- [What you have to do]: All lines from the one containing "Task: Open Chrome three-dot menu" to the end of the data below are to be returned exactly, both ends included, with nothing added.

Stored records
· · ·

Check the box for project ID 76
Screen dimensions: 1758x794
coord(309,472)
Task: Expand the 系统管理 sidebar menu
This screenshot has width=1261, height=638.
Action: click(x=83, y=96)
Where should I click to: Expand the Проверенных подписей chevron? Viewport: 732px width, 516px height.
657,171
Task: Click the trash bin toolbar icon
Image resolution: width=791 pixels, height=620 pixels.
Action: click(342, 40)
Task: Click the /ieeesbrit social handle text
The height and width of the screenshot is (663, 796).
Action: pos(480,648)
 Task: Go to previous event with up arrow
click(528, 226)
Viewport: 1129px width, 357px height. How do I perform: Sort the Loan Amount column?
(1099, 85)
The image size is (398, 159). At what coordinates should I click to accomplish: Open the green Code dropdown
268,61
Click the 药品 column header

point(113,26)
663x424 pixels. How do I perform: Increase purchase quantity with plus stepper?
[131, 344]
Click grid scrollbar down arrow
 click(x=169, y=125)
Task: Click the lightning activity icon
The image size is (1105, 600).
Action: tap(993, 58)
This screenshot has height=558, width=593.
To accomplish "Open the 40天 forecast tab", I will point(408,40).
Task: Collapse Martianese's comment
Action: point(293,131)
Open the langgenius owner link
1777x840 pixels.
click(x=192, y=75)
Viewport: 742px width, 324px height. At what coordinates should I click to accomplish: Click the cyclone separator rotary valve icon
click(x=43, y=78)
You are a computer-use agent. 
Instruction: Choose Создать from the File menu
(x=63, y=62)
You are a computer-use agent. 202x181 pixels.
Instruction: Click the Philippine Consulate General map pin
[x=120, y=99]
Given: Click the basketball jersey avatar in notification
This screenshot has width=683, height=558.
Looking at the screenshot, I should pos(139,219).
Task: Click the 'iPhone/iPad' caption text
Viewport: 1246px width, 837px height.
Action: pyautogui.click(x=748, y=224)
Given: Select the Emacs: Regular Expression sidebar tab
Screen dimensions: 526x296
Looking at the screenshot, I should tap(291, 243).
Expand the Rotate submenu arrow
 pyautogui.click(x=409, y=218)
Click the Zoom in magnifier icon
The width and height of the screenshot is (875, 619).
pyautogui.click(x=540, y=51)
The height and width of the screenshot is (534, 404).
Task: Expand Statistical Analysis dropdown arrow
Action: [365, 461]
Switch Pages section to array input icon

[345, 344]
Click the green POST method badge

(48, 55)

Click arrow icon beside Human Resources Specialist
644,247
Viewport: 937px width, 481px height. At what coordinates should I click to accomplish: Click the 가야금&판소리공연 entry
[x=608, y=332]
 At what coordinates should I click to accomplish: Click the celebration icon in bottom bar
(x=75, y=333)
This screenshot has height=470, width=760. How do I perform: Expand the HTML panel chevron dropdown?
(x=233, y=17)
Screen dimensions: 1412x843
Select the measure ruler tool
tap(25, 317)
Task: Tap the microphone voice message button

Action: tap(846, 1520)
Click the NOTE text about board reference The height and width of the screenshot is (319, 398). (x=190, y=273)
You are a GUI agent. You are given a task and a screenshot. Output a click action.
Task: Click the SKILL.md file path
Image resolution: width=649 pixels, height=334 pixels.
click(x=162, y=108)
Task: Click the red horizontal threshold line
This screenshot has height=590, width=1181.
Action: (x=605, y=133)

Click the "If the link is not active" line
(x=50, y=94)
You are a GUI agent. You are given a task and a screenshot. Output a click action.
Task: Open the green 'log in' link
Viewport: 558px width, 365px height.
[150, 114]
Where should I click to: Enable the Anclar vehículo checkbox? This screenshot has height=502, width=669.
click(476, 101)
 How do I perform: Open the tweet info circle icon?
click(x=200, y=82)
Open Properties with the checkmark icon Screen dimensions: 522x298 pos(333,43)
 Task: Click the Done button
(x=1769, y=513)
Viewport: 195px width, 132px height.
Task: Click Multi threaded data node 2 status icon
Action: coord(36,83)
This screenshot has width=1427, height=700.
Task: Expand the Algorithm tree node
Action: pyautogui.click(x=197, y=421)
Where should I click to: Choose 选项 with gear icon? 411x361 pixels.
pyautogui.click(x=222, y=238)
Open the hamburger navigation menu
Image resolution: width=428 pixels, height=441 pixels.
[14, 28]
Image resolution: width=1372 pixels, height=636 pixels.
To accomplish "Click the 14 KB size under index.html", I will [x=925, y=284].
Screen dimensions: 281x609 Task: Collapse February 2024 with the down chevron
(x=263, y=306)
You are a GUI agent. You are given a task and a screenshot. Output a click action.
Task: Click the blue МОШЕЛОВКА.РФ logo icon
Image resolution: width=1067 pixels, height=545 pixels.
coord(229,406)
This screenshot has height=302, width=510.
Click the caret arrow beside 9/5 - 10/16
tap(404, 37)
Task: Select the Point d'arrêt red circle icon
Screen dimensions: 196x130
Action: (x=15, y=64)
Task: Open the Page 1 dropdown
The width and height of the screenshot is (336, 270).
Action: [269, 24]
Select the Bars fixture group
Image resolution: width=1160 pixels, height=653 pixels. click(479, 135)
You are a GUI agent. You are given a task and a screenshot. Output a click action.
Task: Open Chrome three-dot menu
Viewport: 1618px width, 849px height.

· · ·

- [Task output]:
Task: Open Chrome three-dot menu
Viewport: 1618px width, 849px height.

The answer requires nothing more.